7. The hybrid powertrain of claim 5, wherein the cooling passage is configured to connect to a refrigerant pump and a radiator to cool the refrigerant and to circulate the refrigerant cooled by the radiator to the cooling passage.

8. The hybrid powertrain of claim 4, comprising:

at least one drive gear of an odd-numbered shift range provided on the first input shaft;

at least one drive gear of an even-numbered shift range provided on the second input shaft; and

a first output shaft and a second output shaft provided in parallel to the first input shaft and the second input shaft,

wherein the first output shaft and the second output shaft include a driven gear of an odd-numbered shift range that implements an odd-numbered gear shift range by meshing with the at least one drive gear of the odd-numbered shift range, or include a driven gear of an even-numbered shift range that implements an even-numbered gear shift range by meshing with the at least one drive gear of the even-numbered shift range.

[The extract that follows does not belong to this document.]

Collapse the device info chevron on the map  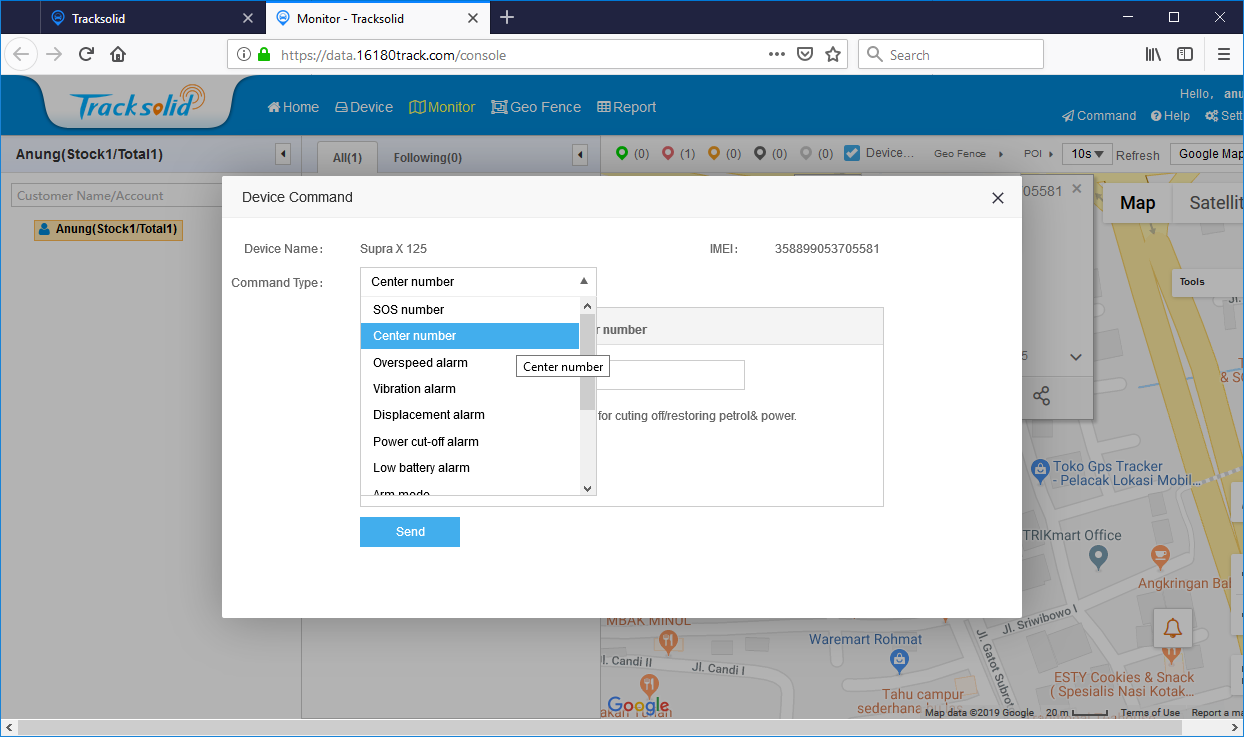[x=1076, y=356]
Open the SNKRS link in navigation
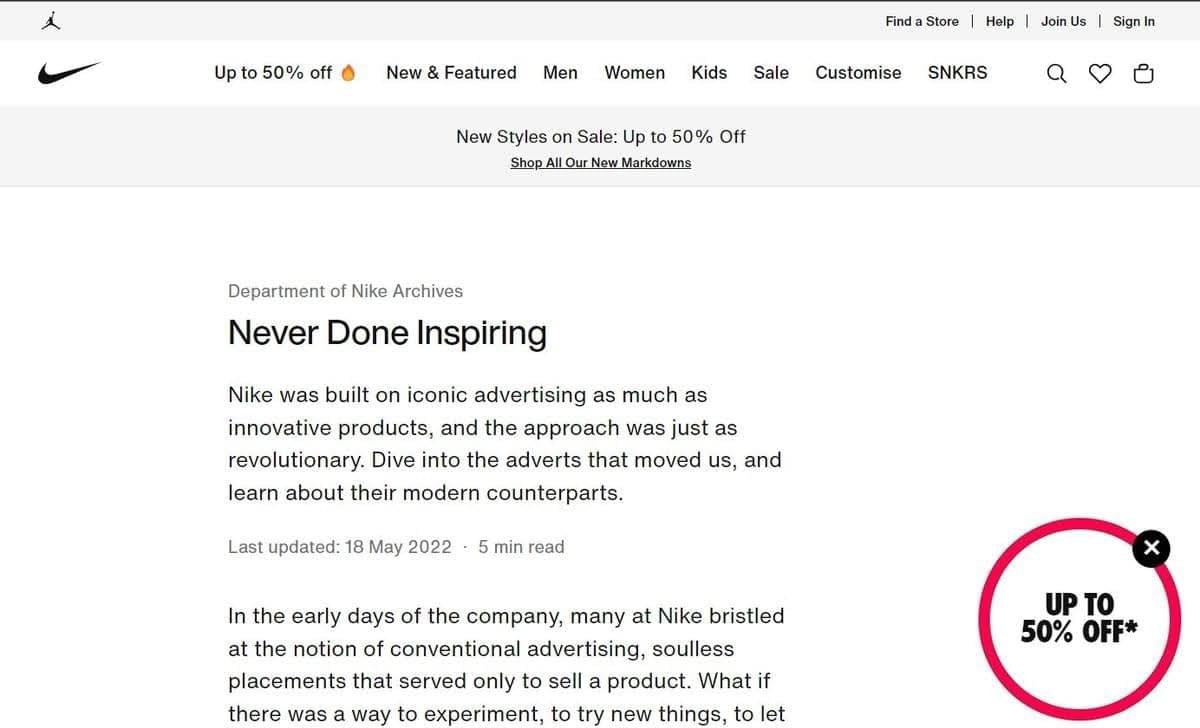Image resolution: width=1200 pixels, height=728 pixels. tap(957, 73)
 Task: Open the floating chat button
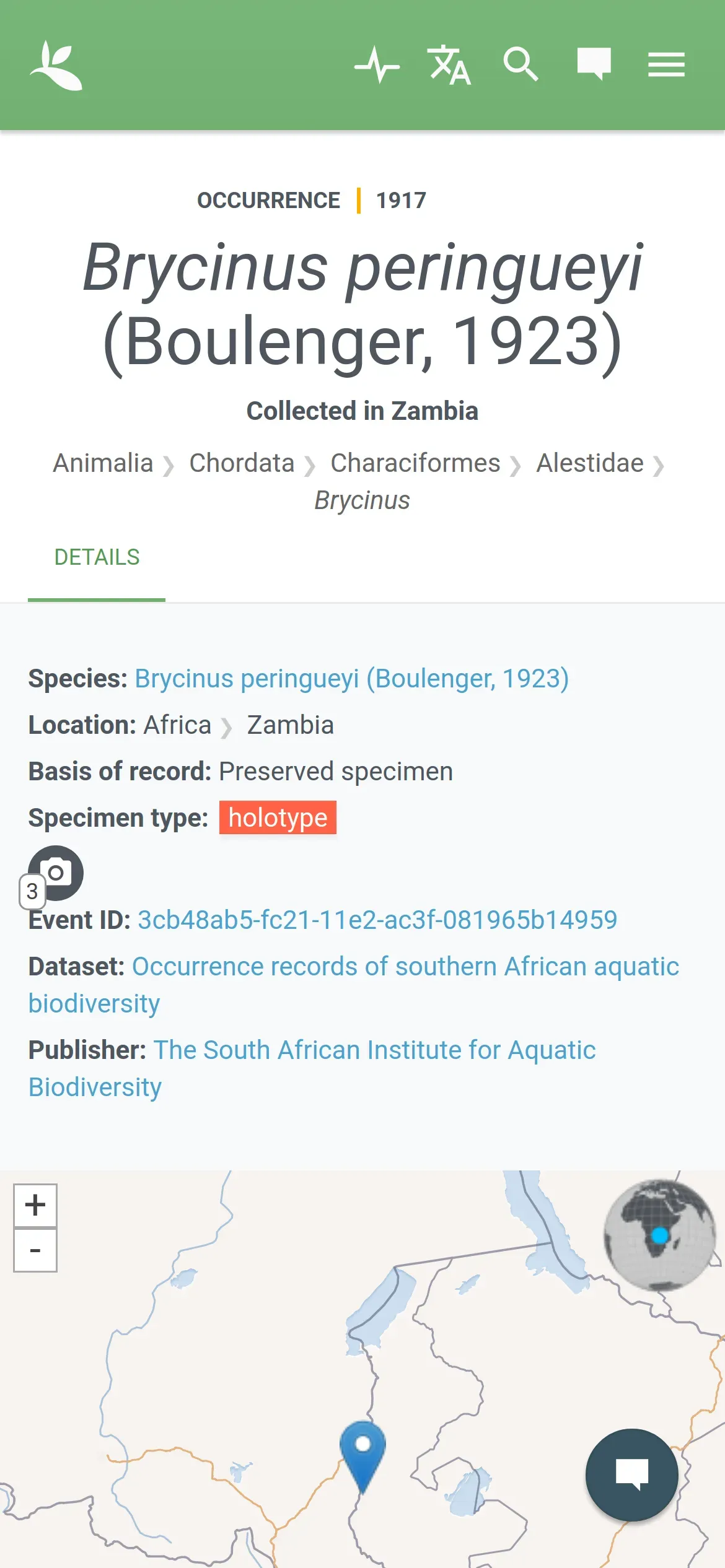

9. The hybrid powertrain of claim 8, wherein the first output shaft and the second output shaft are provided with a first output gear and a second output gear, respectively, and a ring gear of a differential device is meshed with the first output gear and the second output gear.

10. The hybrid powertrain of claim 4, wherein the outer rotor is connected to the first input shaft, the first input shaft is connected to the engine through the clutch, and the second input shaft is connected to the inner rotor and is formed of a hollow shaft surrounding the first input shaft.

11. The hybrid powertrain of claim 4, wherein the inner rotor is connected to the first input shaft, the first input shaft is connected to the engine through the clutch, and the second input shaft is connected to the outer rotor and is formed of a hollow shaft surrounding the first input shaft.